(Dataset entries)

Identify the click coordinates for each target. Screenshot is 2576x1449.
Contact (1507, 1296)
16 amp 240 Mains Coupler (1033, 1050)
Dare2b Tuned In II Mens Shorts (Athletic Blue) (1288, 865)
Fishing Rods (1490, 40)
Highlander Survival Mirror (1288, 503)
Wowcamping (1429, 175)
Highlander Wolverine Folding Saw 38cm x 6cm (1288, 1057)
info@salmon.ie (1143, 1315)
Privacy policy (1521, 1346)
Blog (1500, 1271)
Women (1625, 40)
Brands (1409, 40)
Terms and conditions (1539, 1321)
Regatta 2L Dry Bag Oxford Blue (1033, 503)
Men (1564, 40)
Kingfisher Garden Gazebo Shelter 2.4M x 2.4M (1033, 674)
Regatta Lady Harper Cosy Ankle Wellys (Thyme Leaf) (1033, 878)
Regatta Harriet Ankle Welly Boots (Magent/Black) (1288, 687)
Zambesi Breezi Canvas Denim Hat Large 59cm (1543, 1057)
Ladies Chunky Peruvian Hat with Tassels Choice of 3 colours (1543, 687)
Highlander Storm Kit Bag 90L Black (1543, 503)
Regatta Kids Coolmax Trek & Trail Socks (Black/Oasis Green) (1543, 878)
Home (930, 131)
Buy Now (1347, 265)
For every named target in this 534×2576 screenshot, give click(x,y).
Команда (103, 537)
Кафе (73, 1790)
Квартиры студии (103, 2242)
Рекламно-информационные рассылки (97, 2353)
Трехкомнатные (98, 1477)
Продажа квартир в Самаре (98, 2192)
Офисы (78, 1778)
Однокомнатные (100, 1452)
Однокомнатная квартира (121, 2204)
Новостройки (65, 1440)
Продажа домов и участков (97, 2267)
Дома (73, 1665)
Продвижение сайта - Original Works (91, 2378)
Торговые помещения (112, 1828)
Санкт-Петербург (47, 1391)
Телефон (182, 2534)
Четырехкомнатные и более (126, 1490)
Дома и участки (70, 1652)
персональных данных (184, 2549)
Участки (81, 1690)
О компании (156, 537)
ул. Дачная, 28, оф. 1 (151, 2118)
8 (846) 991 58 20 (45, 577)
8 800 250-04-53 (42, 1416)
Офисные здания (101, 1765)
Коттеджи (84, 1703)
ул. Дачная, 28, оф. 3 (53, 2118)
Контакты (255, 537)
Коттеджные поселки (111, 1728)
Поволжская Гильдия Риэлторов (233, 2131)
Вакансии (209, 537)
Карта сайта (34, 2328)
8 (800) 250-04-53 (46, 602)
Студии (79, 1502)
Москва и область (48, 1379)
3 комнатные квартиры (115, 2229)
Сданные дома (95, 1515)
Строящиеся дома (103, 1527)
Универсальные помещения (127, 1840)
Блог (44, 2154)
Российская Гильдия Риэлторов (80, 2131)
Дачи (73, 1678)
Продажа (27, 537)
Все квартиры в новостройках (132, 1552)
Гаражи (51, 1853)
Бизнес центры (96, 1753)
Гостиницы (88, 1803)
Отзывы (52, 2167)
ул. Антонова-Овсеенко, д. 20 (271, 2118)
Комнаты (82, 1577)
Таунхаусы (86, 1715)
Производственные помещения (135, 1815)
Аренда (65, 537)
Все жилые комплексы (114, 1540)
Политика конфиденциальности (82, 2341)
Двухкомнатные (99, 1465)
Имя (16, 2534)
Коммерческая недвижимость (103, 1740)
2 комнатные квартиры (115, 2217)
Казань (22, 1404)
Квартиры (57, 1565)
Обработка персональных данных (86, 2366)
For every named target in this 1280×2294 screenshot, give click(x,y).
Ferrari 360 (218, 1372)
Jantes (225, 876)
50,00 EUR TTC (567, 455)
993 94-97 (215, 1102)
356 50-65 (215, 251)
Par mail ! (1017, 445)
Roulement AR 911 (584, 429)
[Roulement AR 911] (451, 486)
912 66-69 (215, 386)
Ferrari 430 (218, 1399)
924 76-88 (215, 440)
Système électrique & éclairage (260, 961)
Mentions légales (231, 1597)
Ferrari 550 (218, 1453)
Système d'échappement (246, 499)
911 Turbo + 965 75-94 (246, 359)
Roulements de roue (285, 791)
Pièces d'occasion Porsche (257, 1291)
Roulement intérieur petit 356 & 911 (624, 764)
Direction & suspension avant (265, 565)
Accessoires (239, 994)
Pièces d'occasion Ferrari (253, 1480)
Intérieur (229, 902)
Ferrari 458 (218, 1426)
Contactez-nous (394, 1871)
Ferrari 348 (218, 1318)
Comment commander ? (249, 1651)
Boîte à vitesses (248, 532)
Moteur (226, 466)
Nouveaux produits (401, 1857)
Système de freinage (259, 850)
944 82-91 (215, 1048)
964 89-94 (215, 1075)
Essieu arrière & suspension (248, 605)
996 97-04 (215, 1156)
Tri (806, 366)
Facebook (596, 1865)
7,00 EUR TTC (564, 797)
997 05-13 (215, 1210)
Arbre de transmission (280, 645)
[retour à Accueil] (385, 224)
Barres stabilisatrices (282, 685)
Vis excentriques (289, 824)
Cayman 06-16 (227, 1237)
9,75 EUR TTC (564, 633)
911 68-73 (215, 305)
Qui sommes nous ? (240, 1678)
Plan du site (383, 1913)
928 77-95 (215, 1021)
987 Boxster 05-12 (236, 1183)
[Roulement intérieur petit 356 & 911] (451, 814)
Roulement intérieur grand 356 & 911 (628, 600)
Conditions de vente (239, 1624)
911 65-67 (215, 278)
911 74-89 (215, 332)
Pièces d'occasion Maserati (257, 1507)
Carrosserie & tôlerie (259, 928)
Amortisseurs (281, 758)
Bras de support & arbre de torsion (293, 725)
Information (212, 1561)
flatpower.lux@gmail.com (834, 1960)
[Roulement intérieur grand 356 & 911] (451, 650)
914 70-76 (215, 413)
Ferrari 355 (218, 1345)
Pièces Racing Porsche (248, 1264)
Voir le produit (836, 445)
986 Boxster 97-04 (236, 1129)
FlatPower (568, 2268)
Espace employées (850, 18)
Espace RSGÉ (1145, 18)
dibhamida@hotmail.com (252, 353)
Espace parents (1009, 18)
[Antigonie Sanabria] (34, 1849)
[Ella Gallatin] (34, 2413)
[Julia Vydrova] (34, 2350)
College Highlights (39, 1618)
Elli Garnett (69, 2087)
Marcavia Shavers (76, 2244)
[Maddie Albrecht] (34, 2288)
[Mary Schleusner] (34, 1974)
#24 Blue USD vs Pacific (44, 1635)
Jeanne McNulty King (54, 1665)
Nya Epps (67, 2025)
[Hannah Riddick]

**TASK REQUIREMENTS:**
Could you reproduce every record exactly as written?

**SOLUTION:**
Identify the click coordinates for each target. Screenshot is 2576x1449.
Contact (1507, 1296)
16 amp 240 Mains Coupler (1033, 1050)
Dare2b Tuned In II Mens Shorts (Athletic Blue) (1288, 865)
Fishing Rods (1490, 40)
Highlander Survival Mirror (1288, 503)
Wowcamping (1429, 175)
Highlander Wolverine Folding Saw 38cm x 6cm (1288, 1057)
info@salmon.ie (1143, 1315)
Privacy policy (1521, 1346)
Blog (1500, 1271)
Women (1625, 40)
Brands (1409, 40)
Terms and conditions (1539, 1321)
Regatta 2L Dry Bag Oxford Blue (1033, 503)
Men (1564, 40)
Kingfisher Garden Gazebo Shelter 2.4M x 2.4M (1033, 674)
Regatta Lady Harper Cosy Ankle Wellys (Thyme Leaf) (1033, 878)
Regatta Harriet Ankle Welly Boots (Magent/Black) (1288, 687)
Zambesi Breezi Canvas Denim Hat Large 59cm (1543, 1057)
Ladies Chunky Peruvian Hat with Tassels Choice of 3 colours (1543, 687)
Highlander Storm Kit Bag 90L Black (1543, 503)
Regatta Kids Coolmax Trek & Trail Socks (Black/Oasis Green) (1543, 878)
Home (930, 131)
Buy Now (1347, 265)
For every named target in this 534×2576 screenshot, give click(x,y).
Команда (103, 537)
Кафе (73, 1790)
Квартиры студии (103, 2242)
Рекламно-информационные рассылки (97, 2353)
Трехкомнатные (98, 1477)
Продажа квартир в Самаре (98, 2192)
Офисы (78, 1778)
Однокомнатные (100, 1452)
Однокомнатная квартира (121, 2204)
Новостройки (65, 1440)
Продажа домов и участков (97, 2267)
Дома (73, 1665)
Продвижение сайта - Original Works (91, 2378)
Торговые помещения (112, 1828)
Санкт-Петербург (47, 1391)
Телефон (182, 2534)
Четырехкомнатные и более (126, 1490)
Дома и участки (70, 1652)
персональных данных (184, 2549)
Участки (81, 1690)
О компании (156, 537)
ул. Дачная, 28, оф. 1 (151, 2118)
8 (846) 991 58 20 (45, 577)
8 800 250-04-53 (42, 1416)
Офисные здания (101, 1765)
Коттеджи (84, 1703)
ул. Дачная, 28, оф. 3 (53, 2118)
Контакты (255, 537)
Коттеджные поселки (111, 1728)
Поволжская Гильдия Риэлторов (233, 2131)
Вакансии (209, 537)
Карта сайта (34, 2328)
8 (800) 250-04-53 (46, 602)
Студии (79, 1502)
Москва и область (48, 1379)
3 комнатные квартиры (115, 2229)
Сданные дома (95, 1515)
Строящиеся дома (103, 1527)
Универсальные помещения (127, 1840)
Блог (44, 2154)
Российская Гильдия Риэлторов (80, 2131)
Дачи (73, 1678)
Продажа (27, 537)
Все квартиры в новостройках (132, 1552)
Гаражи (51, 1853)
Бизнес центры (96, 1753)
Гостиницы (88, 1803)
Отзывы (52, 2167)
ул. Антонова-Овсеенко, д. 20 (271, 2118)
Комнаты (82, 1577)
Таунхаусы (86, 1715)
Производственные помещения (135, 1815)
Аренда (65, 537)
Все жилые комплексы (114, 1540)
Политика конфиденциальности (82, 2341)
Двухкомнатные (99, 1465)
Имя (16, 2534)
Коммерческая недвижимость (103, 1740)
2 комнатные квартиры (115, 2217)
Казань (22, 1404)
Квартиры (57, 1565)
Обработка персональных данных (86, 2366)
For every named target in this 1280×2294 screenshot, give click(x,y).
Ferrari 360 (218, 1372)
Jantes (225, 876)
50,00 EUR TTC (567, 455)
993 94-97 (215, 1102)
356 50-65 (215, 251)
Par mail ! (1017, 445)
Roulement AR 911 (584, 429)
[Roulement AR 911] (451, 486)
912 66-69 (215, 386)
Ferrari 430 (218, 1399)
924 76-88 (215, 440)
Système électrique & éclairage (260, 961)
Mentions légales (231, 1597)
Ferrari 550 (218, 1453)
Système d'échappement (246, 499)
911 Turbo + 965 75-94 (246, 359)
Roulements de roue (285, 791)
Pièces d'occasion Porsche (257, 1291)
Roulement intérieur petit 356 & 911 (624, 764)
Direction & suspension avant (265, 565)
Accessoires (239, 994)
Pièces d'occasion Ferrari (253, 1480)
Intérieur (229, 902)
Ferrari 458 (218, 1426)
Contactez-nous (394, 1871)
Ferrari 348 (218, 1318)
Comment commander ? (249, 1651)
Boîte à vitesses (248, 532)
Moteur (226, 466)
Nouveaux produits (401, 1857)
Système de freinage (259, 850)
944 82-91 (215, 1048)
964 89-94 (215, 1075)
Essieu arrière & suspension (248, 605)
996 97-04 (215, 1156)
Tri (806, 366)
Facebook (596, 1865)
7,00 EUR TTC (564, 797)
997 05-13 (215, 1210)
Arbre de transmission (280, 645)
[retour à Accueil] (385, 224)
Barres stabilisatrices (282, 685)
Vis excentriques (289, 824)
Cayman 06-16 (227, 1237)
9,75 EUR TTC (564, 633)
911 68-73 (215, 305)
Qui sommes nous ? (240, 1678)
Plan du site (383, 1913)
928 77-95 (215, 1021)
987 Boxster 05-12 (236, 1183)
[Roulement intérieur petit 356 & 911] (451, 814)
Roulement intérieur grand 356 & 911 (628, 600)
Conditions de vente (239, 1624)
911 65-67 (215, 278)
911 74-89 (215, 332)
Pièces d'occasion Maserati (257, 1507)
Carrosserie & tôlerie (259, 928)
Amortisseurs (281, 758)
Bras de support & arbre de torsion (293, 725)
Information (212, 1561)
flatpower.lux@gmail.com (834, 1960)
[Roulement intérieur grand 356 & 911] (451, 650)
914 70-76 (215, 413)
Ferrari 355 (218, 1345)
Pièces Racing Porsche (248, 1264)
Voir le produit (836, 445)
986 Boxster 97-04 (236, 1129)
FlatPower (568, 2268)
Espace employées (850, 18)
Espace RSGÉ (1145, 18)
dibhamida@hotmail.com (252, 353)
Espace parents (1009, 18)
[Antigonie Sanabria] (34, 1849)
[Ella Gallatin] (34, 2413)
[Julia Vydrova] (34, 2350)
College Highlights (39, 1618)
Elli Garnett (69, 2087)
Marcavia Shavers (76, 2244)
[Maddie Albrecht] (34, 2288)
[Mary Schleusner] (34, 1974)
#24 Blue USD vs Pacific (44, 1635)
Jeanne McNulty King (54, 1665)
Nya Epps (67, 2025)
[Hannah Riddick]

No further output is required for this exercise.